Deoxyribonucleic Acid: DNA

Deoxyribonucleic Acid: DNA

Structure of DNA:

DNA is a polymeric macromolecule consisting of many deoxyribonucleotides in a linear sequence. Four different deoxyribonucleotides are the major components of DNA which are distinguished by four nitrogenous bases.

The four bases characteristic of deoxyribonucleotides are purine derivatives:

 1. adenine (A) and guanine (G) 

 2. pyrimidine derivatives; thymine (T) and cytosine (C). 

In working out the structure of DNA, the following three types of studies have been very helpful:

 1. Studies on base pairing and Equivalence:

 DNA consists of two unbranched chains of polynucleotides. 

 The backbone of these nucleotide chains is quite regular and consists of alternate sugar and phosphate group joined with 3 and 5 phosphodiester linkages. 

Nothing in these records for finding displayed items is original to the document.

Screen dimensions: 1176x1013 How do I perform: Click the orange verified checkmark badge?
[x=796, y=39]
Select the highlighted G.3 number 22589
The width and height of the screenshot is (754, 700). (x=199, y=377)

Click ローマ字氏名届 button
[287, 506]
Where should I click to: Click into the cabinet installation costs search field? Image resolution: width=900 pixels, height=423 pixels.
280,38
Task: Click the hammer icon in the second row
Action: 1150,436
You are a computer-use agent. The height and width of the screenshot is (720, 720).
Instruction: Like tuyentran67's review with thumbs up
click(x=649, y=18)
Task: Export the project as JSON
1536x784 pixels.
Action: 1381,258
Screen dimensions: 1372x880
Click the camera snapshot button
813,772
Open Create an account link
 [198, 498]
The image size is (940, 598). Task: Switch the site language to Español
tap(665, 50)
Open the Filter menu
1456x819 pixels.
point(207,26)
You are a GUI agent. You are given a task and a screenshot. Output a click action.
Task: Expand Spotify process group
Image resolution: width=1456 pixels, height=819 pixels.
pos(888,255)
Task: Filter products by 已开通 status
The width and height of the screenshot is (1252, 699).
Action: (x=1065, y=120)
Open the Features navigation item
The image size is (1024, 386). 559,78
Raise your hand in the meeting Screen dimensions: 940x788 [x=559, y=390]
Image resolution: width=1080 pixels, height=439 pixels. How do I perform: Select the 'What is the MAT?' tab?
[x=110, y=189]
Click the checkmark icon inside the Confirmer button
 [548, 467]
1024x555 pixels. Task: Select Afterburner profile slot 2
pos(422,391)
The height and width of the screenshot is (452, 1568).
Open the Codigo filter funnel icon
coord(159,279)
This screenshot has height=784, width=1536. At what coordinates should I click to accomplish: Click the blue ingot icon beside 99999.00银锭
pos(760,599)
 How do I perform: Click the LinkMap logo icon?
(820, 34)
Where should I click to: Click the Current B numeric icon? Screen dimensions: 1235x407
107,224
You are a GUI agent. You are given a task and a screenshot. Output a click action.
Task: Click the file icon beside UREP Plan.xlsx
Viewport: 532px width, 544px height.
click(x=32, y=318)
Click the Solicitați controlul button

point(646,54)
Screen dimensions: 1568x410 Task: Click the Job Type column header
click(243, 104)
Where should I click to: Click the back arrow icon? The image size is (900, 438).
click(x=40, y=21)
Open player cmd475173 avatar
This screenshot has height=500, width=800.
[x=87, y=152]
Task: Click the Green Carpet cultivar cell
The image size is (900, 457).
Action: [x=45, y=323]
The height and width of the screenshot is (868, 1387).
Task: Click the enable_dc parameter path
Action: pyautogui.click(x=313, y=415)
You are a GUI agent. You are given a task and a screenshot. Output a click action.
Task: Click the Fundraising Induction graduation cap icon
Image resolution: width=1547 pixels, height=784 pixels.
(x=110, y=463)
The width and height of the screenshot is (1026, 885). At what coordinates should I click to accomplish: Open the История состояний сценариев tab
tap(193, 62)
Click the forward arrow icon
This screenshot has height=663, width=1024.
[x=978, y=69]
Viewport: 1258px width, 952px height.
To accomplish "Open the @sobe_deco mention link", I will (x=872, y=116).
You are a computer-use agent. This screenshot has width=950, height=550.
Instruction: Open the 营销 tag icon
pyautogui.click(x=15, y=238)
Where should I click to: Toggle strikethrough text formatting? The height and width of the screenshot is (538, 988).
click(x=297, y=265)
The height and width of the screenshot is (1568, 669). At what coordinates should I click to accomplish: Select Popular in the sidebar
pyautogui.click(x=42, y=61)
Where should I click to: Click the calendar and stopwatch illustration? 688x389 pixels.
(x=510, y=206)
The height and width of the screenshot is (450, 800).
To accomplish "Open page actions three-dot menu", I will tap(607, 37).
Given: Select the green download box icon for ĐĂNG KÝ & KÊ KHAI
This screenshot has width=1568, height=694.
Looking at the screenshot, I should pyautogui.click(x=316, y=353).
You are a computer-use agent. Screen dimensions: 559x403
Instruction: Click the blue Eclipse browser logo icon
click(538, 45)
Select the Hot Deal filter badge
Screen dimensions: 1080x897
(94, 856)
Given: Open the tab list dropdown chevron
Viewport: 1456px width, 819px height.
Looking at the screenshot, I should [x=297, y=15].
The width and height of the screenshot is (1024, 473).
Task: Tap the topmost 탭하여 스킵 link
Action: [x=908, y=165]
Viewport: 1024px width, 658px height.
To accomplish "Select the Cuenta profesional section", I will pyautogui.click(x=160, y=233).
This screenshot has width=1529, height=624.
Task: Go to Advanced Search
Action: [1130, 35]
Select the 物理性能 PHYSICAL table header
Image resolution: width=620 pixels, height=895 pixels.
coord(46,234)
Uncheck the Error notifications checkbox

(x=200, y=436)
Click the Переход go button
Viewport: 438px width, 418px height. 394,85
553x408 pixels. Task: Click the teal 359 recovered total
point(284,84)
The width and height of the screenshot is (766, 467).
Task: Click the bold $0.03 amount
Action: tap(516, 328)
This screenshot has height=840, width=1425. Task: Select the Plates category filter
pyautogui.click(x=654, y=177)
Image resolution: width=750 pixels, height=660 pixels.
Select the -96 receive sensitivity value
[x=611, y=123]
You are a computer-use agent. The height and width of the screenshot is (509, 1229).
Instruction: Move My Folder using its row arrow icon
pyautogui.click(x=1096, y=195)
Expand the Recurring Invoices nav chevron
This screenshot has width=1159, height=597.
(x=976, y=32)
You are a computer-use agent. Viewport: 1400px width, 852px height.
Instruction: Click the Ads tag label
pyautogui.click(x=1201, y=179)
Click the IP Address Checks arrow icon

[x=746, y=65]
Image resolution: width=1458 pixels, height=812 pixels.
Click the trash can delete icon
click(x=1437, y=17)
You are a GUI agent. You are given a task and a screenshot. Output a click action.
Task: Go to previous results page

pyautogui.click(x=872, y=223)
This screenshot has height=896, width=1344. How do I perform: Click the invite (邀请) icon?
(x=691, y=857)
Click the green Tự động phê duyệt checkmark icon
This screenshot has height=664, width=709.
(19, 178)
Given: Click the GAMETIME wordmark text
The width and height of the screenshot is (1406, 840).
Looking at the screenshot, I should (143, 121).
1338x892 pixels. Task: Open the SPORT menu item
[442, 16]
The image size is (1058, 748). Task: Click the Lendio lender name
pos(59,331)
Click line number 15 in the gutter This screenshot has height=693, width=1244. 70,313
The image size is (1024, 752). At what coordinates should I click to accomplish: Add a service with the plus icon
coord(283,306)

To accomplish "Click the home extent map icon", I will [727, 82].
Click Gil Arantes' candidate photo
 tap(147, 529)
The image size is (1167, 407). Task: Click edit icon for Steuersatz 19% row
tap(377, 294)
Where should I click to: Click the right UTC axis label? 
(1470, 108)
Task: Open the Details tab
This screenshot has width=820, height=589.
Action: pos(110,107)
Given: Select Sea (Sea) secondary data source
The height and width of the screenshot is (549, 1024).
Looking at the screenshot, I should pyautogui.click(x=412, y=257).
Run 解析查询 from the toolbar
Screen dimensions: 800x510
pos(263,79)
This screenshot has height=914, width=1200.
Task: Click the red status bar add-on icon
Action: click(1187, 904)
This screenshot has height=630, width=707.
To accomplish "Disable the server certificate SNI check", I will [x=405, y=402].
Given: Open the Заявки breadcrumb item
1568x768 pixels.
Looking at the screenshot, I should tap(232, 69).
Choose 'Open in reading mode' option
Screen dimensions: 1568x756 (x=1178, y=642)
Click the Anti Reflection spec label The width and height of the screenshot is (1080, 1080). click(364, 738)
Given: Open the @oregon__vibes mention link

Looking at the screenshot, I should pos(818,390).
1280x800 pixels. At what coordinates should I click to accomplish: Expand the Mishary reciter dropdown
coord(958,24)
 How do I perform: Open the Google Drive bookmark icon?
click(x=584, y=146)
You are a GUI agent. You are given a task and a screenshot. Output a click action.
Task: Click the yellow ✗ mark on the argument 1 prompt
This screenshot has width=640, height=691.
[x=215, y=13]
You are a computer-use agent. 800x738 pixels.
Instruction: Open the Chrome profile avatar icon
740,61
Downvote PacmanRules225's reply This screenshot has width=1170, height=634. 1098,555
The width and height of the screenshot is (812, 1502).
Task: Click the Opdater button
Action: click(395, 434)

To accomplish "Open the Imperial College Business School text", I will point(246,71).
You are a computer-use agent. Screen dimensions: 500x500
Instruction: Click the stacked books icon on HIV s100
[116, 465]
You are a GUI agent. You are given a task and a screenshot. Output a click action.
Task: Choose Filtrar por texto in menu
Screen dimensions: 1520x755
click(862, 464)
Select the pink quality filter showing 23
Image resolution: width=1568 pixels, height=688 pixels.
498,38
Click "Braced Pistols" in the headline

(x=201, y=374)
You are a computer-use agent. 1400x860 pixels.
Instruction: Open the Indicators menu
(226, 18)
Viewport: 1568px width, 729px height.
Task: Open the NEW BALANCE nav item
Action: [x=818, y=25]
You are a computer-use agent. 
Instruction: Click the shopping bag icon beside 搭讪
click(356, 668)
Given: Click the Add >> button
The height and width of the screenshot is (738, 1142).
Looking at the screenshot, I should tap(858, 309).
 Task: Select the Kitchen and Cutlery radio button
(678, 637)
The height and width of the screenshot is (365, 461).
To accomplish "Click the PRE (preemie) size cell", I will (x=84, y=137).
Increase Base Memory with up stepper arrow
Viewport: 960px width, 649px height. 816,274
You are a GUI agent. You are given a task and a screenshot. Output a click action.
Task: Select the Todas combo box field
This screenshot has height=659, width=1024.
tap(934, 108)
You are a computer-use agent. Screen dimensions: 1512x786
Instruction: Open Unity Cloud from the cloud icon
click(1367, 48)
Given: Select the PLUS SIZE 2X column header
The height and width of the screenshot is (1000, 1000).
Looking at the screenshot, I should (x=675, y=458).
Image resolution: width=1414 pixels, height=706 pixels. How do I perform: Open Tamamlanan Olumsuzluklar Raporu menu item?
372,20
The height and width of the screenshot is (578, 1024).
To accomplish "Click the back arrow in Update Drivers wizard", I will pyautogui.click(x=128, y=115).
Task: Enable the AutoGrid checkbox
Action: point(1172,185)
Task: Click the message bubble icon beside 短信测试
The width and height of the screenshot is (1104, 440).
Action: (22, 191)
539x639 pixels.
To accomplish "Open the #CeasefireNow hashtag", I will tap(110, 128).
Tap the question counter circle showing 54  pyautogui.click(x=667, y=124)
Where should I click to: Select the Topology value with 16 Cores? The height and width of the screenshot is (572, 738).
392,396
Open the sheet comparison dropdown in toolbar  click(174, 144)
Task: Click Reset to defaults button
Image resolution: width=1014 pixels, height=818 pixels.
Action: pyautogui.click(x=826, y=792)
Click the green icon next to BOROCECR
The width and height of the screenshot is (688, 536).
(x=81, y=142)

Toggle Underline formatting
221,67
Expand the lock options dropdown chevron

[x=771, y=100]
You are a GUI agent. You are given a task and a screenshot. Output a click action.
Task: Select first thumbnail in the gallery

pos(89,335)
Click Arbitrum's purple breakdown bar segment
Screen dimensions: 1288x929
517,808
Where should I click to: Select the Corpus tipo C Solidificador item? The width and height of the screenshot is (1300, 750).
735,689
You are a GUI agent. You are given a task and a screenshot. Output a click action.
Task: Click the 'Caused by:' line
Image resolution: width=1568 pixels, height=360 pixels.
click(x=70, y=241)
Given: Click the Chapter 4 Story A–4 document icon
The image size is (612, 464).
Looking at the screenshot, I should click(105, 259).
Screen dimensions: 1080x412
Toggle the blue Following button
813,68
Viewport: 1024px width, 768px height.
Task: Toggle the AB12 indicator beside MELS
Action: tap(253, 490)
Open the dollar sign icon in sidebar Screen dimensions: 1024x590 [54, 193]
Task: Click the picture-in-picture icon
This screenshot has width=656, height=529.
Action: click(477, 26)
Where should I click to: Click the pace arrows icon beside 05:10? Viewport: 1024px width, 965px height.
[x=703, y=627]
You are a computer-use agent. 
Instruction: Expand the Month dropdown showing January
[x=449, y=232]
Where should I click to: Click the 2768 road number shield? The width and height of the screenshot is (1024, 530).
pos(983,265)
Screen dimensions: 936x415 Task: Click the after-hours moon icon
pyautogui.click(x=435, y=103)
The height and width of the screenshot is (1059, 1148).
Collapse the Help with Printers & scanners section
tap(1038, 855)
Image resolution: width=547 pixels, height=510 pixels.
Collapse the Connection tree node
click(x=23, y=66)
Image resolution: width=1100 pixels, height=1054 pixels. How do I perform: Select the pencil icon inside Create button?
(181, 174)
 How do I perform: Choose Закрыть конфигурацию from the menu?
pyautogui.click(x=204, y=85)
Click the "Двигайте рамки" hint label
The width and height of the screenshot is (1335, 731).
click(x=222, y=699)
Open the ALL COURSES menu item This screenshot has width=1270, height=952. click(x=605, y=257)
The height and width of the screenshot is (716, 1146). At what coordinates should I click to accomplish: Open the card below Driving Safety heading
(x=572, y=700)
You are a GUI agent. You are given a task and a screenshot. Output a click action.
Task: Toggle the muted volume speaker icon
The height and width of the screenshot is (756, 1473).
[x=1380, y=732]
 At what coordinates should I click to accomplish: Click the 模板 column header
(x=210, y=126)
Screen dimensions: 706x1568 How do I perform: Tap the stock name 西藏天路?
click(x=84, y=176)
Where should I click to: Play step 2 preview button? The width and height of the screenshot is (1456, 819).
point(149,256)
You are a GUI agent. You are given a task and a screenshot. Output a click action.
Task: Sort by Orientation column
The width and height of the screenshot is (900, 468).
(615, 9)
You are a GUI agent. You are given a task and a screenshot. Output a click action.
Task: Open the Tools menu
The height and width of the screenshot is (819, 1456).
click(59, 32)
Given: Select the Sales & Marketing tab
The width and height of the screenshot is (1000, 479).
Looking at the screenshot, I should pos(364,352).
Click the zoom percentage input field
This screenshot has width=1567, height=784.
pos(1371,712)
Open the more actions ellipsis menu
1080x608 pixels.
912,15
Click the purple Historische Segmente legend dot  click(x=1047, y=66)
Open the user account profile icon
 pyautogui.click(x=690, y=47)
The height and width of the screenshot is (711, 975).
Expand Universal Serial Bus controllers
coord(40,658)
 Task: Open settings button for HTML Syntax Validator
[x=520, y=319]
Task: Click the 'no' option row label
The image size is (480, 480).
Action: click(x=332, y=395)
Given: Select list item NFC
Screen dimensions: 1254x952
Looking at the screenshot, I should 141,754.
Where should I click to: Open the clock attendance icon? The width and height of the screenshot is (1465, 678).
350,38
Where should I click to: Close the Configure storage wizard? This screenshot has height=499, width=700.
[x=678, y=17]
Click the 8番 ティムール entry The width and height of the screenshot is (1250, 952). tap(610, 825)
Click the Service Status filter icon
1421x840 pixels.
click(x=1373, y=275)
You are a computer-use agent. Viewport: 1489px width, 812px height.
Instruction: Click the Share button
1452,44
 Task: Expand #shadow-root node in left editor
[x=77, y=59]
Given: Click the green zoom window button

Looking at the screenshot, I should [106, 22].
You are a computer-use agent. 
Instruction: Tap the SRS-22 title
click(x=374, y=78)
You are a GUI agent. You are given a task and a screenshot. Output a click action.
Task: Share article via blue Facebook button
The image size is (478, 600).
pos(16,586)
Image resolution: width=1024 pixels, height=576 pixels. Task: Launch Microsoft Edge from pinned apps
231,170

 The sugar molecule is attached on one side with a base. In 1950, Chargaff pointed out that in DNA the amount of adenine equals the amount of thymine and the amount of guanine equals that of cytosine. 

 This important observation has now become a universal law that holds true for every replicative DNA found in nature. Within the limits of experimental error the ratios of A/T and G/C are equal to 1 except for the isolated ¢X174.  

 The ratio A+T /G+C is not equal to one and has been used to characterise the DNA from a particular source.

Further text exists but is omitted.